■ **WHAT YOU NEED TO DO**
Retype only the lines below from the one with "Image resolution: width=950" to the one with "736x513 pixels.", inclusive, skipping every image.

DATA IN THIS EXERCISE START

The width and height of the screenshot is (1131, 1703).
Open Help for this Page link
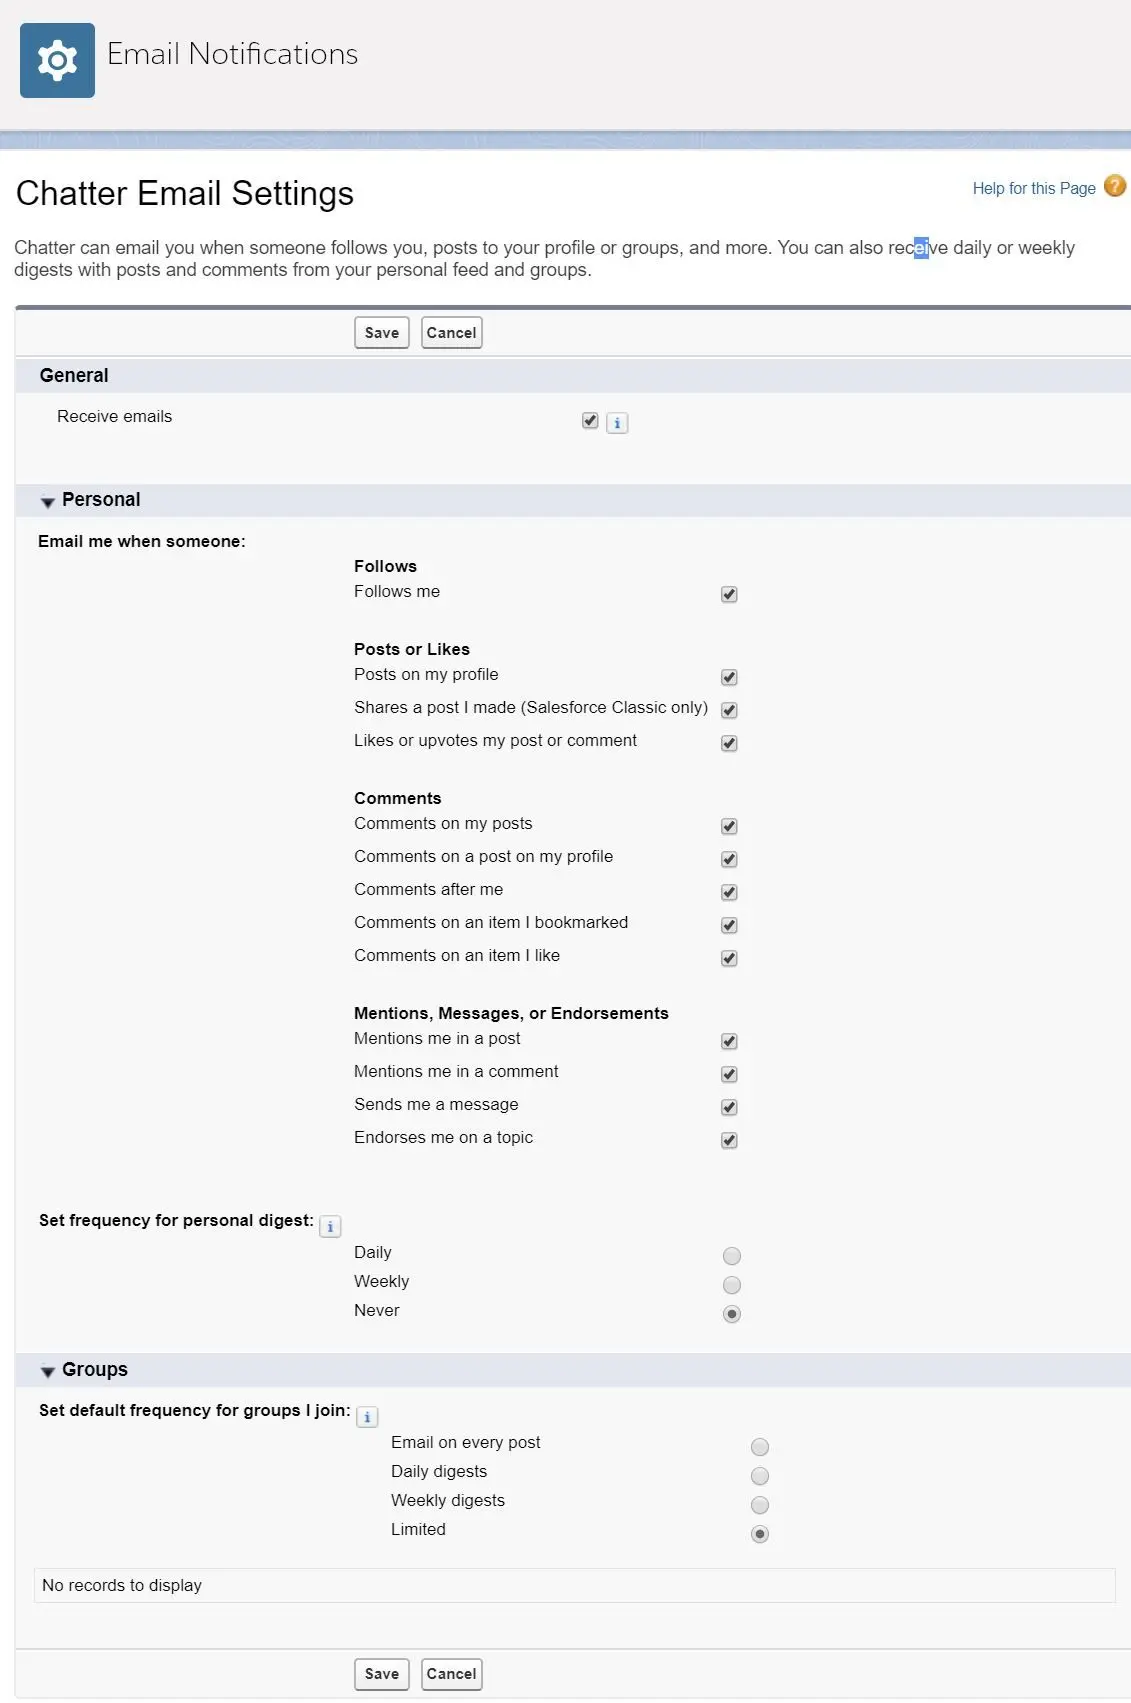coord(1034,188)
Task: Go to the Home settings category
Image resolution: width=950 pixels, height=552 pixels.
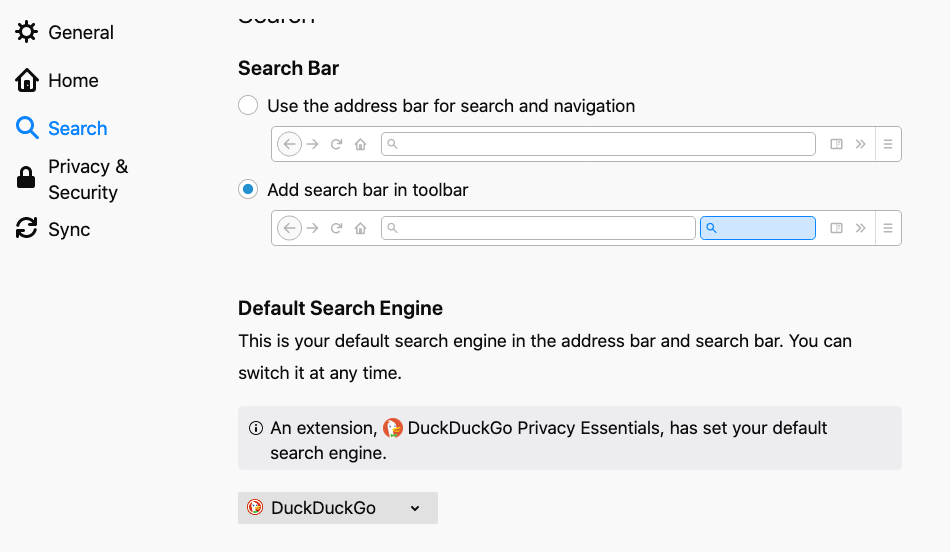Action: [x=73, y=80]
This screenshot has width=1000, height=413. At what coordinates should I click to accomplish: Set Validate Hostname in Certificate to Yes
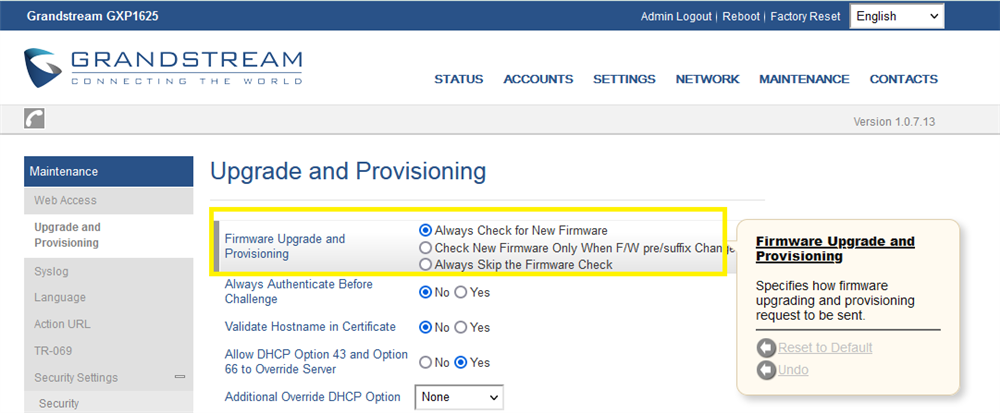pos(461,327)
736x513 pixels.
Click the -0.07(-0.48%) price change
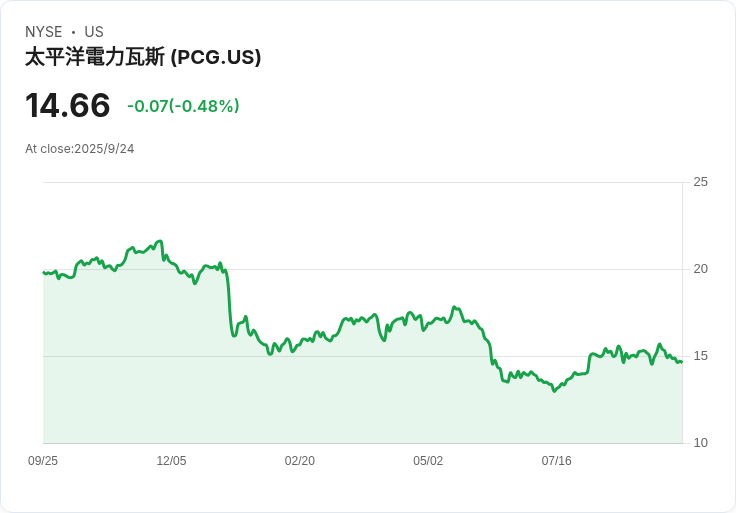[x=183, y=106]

DATA IN THIS EXERCISE END

■ **WRITTEN SOLUTION**
Image resolution: width=950 pixels, height=552 pixels.
Action: [x=73, y=80]
This screenshot has width=1000, height=413. At what coordinates should I click to accomplish: Set Validate Hostname in Certificate to Yes
pos(461,327)
736x513 pixels.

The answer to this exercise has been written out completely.